### What to do
a - In the service-learning article, transcribe the passage starting at "The framework of" and ending at "their medical careers.".
b - Answer these questions from the service-learning article:
(i) How many students are usually in each participating group?
(ii) What does a physician do at the start of each Walk with a Doc walk?
(iii) What do students complete at the beginning of the year to learn what kind of partnership would best support their organization?
c - Who are the medical students named in the service-learning article as forming the group that works with Walk with a Doc?

Service-learning program gives medical students access to community-based educational experiences
The Ohio State University College of Medicine’s innovative Lead.Serve.Inspire.” (LSI) curriculum prepares medical students to become successful doctors by combining hands-on education with real-world experience. Although most of the LSI focuses on increasing medical knowledge or professional growth, the service-learning aspect of the curriculum, called the Community Health Education (CHE) program, is known for its unique impact on students. The CHE program involves a community-based project that students complete over the course of one calendar year during their time in medical school. The program simultaneously aims to enrich the students’ leadership skills and assist local community organizations to improve their mission and scope of services. Mark Troyer, MD, MPH, assistant professor of Internal Medicine at the Ohio State College of Medicine also serves as course director of the CHE. Dr. Troyer believes this mutually beneficial project allows students to give underserved populations a stronger voice and additional resources.
“So much of our medical education involves seeing people only as patients,” Dr. Troyer says. “And part of the value of this course is that it helps students to see people as people, and to see them in their communities, outside of our clinics.”
Participating students usually work in groups of four to ten, and these groups pair with a Columbus organization that hosts the students’ CHE project. Examples of community partners include Asian American Community Services, the Center for Family Safety and Healing and La Clínica Latina.
One CHE group, which was formed by current medical students Noah Takacs, Diego Ibarra, Farah Almhana, Elizabeth Caraballo Torrealba, Teja Mallela, Matthew Mears, Akshar Patel and Samuel Paul, collaborates with Walk with a Doc, a physician-led walking group that helps the community stay active, make connections and learn more about health and well-being. Physicians start out each walk by giving a short talk on a health-related topic, which spurs conversation throughout the walk and presents topics in a less formal way compared to an office visit.
“Our project with Walk with a Doc is focused on better understanding the population that the organization currently serves and taking a look at how we can increase the diversity of patients they help,” Caraballo Torrealba says. “While most of this work is done behind the scenes through data analysis, we'll also be volunteering with the organization to help lead some of the walking events, with the goal of helping more people get involved.”
After learning more about the demographics of their assigned community, students first complete a needs assessment at the beginning of the year to understand what kind of partnership would best support their organization. Then, with the help of community leaders, students design a project implementation plan to organize a health-promoting activity that benefits the organization. The final stage of the project involves reflections and a presentation to other groups that focuses on struggles and accomplishments of their activity.
The framework of the curriculum emphasizes collaboration and problem solving. Dr. Troyer explains that students will be working in team settings for the rest of their lives, and knowing how to work with people from diverse backgrounds can help them become better doctors.
“We want to train doctors to care for diverse communities,” Dr. Troyer says. “This opportunity delivers students into communities of diverse individuals, so that they can be comfortable and effective at taking care of them. That’s part of the value set of our college of medicine and the university itself.”
The students in the Walk with a Doc group recognize the value of the CHE program and how the meaningful experiences from this project will stay with them throughout their medical careers.
“Our project serves as a constant reminder that one of our roles as future healthcare providers is to ensure that our patients are equipped with the necessary knowledge to help them understand their medical condition and their needs to improve their mental and physical well-being,” Mallela says.

### Data excerpt

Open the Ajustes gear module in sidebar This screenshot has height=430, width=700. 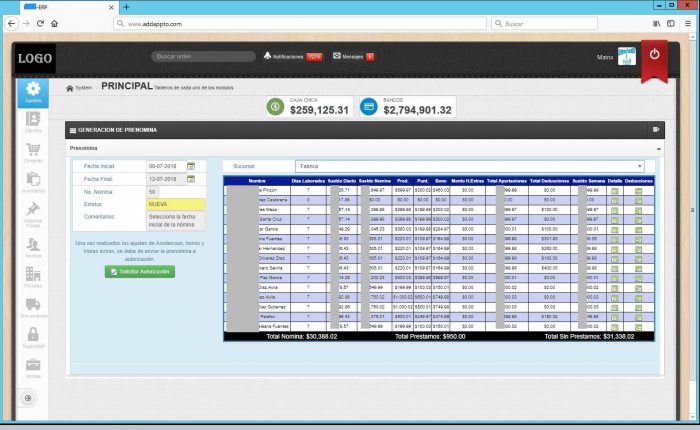(33, 91)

### Solutions
a -
The framework of the curriculum emphasizes collaboration and problem solving. Dr. Troyer explains that students will be working in team settings for the rest of their lives, and knowing how to work with people from diverse backgrounds can help them become better doctors.
“We want to train doctors to care for diverse communities,” Dr. Troyer says. “This opportunity delivers students into communities of diverse individuals, so that they can be comfortable and effective at taking care of them. That’s part of the value set of our college of medicine and the university itself.”
The students in the Walk with a Doc group recognize the value of the CHE program and how the meaningful experiences from this project will stay with them throughout their medical careers.

b -
(i) Four to ten.
(ii) Gives a short talk on a health-related topic.
(iii) A needs assessment.

c -
Noah Takacs
Diego Ibarra
Farah Almhana
Elizabeth Caraballo Torrealba
Teja Mallela
Matthew Mears
Akshar Patel
Samuel Paul